Reputation: 4963
Is there a performance difference between using a BETWEEN clause or using <= AND >= comparisons?
i.e. these two queries:
SELECT *
FROM table
WHERE year BETWEEN '2005' AND '2010';
...and
SELECT *
FROM table
WHERE year >= '2005' AND year <= '2010';
In this example, the year column is VARCHAR2(4) with an index on it.
Upvotes: 48
Views: 87160
Reputation: 10529
You better check your execution plans because there can be some weird edge cases where BETWEEN
can have a different execution plan from the standard >= and <= combination.
For example, this blog post shows an explain plan difference when using partitioning in Oracle 10g. However, I was unable to reproduce the issue in 19c.
Caveat emptor obviously. But since execution plans can change over time and I really do not have an appetite to test such things, I rather not use BETWEEN at all.

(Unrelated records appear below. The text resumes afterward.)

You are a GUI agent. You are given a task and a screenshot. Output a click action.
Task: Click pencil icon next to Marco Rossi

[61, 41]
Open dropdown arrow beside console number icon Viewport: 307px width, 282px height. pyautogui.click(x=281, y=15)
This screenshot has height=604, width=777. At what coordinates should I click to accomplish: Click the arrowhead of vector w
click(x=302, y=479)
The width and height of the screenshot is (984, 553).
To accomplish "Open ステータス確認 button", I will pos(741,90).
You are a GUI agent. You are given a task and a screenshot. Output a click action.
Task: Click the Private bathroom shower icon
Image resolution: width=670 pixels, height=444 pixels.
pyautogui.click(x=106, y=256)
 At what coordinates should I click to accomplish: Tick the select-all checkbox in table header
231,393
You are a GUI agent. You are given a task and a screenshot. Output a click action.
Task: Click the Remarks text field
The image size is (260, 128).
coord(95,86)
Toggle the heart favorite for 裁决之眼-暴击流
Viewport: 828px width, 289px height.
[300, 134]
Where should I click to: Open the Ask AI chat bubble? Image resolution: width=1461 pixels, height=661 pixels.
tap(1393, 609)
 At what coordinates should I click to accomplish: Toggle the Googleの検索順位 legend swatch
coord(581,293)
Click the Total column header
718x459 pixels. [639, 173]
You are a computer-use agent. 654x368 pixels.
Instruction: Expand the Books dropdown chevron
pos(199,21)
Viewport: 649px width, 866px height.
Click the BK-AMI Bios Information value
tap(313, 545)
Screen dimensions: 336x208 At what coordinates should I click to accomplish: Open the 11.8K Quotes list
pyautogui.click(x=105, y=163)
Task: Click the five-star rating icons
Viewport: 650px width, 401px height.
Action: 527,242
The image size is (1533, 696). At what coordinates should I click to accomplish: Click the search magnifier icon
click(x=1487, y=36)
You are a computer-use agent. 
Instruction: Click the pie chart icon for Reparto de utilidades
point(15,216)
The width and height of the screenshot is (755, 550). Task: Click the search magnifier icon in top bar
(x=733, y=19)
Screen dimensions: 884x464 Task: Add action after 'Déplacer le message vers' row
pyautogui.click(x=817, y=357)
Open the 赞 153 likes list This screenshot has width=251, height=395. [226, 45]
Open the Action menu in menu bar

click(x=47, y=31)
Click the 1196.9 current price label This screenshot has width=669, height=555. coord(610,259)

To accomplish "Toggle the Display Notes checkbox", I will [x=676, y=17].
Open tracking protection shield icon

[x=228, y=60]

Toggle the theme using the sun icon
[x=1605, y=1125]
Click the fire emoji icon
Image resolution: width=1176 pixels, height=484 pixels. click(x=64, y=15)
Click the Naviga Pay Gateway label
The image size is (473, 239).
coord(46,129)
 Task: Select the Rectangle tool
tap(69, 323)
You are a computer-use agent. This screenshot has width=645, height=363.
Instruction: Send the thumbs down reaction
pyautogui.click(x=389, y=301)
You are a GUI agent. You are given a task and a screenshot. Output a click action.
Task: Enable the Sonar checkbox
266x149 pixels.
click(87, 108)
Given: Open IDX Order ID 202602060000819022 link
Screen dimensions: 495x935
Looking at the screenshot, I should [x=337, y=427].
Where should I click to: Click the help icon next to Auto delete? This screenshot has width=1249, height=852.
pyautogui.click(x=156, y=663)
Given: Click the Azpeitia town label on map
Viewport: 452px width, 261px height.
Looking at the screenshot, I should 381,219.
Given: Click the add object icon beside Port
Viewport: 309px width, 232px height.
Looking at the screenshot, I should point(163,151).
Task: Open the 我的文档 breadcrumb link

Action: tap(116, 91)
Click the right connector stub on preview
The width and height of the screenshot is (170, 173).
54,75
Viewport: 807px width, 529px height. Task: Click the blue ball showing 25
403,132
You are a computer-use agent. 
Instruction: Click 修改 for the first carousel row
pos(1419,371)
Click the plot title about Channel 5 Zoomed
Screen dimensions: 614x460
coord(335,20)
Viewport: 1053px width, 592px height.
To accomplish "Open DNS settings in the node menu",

Sometimes less choice is better.
Upvotes: 1
Reputation: 4963
There is no performance difference between the two example queries because BETWEEN
is simply a shorthand way of expressing an inclusive range comparison. When Oracle parses the BETWEEN
condition it will automatically expand out into separate comparison clauses:
ex.
SELECT *
FROM table
WHERE column BETWEEN :lower_bound AND :upper_bound
...will automatically become:
SELECT *
FROM table
WHERE :lower_bound <= column
AND :upper_bound >= column
This behavior can be verified by examining the explain plans. In this case, both queries will produce the same explain plan, and both will show the same expression used to filter the results:
Predicate Information (identified by operation id):
---------------------------------------------------
1 - filter("YEAR"<='2010' AND "YEAR">='2005')
Upvotes: 26
Reputation: 59
run1 "X>=Y AND X<=Z"
run2 "X BETWEEN Y AND Z"
I get one Plan hash value
when I run explain plan twice.
But Tom's runStats_pkg get diffent result:
Run1 ran in 1 cpu hsecs
Run2 ran in 1 cpu hsecs
run 1 ran in 100% of the time
Name Run1 Run2 Diff
STAT...recursive calls 12 13 1
STAT...CPU used by this sessio 2 3 1
STAT...physical read total IO 0 1 1
STAT...consistent gets 18 19 1
...
...
LATCH.row cache objects 44,375 1,121 -43,254
LATCH.cache buffers chains 68,814 1,397 -67,417
STAT...logical read bytes from 655,360 573,440 -81,920
STAT...session uga memory max 123,512 0 -123,512
STAT...session pga memory 262,144 65,536 -196,608
STAT...session pga memory max 262,144 65,536 -196,608
STAT...session uga memory -327,440 65,488 392,928
Run1 latches total versus runs -- difference and pct
Run1 Run2 Diff Pct
203,927 28,673 -175,254 711.22%
Upvotes: 0
Reputation: 79185
Actually it depends on your DBMS engine.
Some database management systems will compute twice your expression (once for each comparison), and only once when you use BETWEEN
.
Actually if the expression can have a non-deterministic result BETWEEN
will have a different behaviour, compare the following in SQLite:
WHERE RANDOM() BETWEEN x AND y -- one random value generated
WHERE RANDOM() >= x AND RANDOM() <= y -- two distinct random values generated
This can be very time consuming if your expression is (for example) a subquery.
Upvotes: 6
Reputation: 220902
It may be worth considering the SQL standard for this (although this might not correspond to all implementations, even if it should):
Format
<between predicate> ::=
<row value constructor> [ NOT ] BETWEEN
<row value constructor> AND <row value constructor>
Syntax Rules
[...]
6) "X BETWEEN Y AND Z" is equivalent to "X>=Y AND X<=Z".
Having said so, there is no difference in behaviour, although for complex X
, there may be a difference in parsing time, as mentioned by Benoit here
Found in http://www.contrib.andrew.cmu.edu/~shadow/sql/sql1992.txt
Upvotes: 1
Reputation: 425391
There is no difference.
Note that BETWEEN
is always inclusive and sensitive to the order of the arguments.
BETWEEN '2010' AND '2005'
will never be TRUE
.
Upvotes: 35
Reputation: 1000
It should be the same.
Good database engine will generate same plan for that expression.
Upvotes: 1
Reputation: 15473
When in doubt (for Oracle anyway), run an explain plan and you'll see what the optimizer wants to do. This would apply to most questions about "is there a performance difference between ...". Of course there are a lot of other tools also, but explain plan is a good start.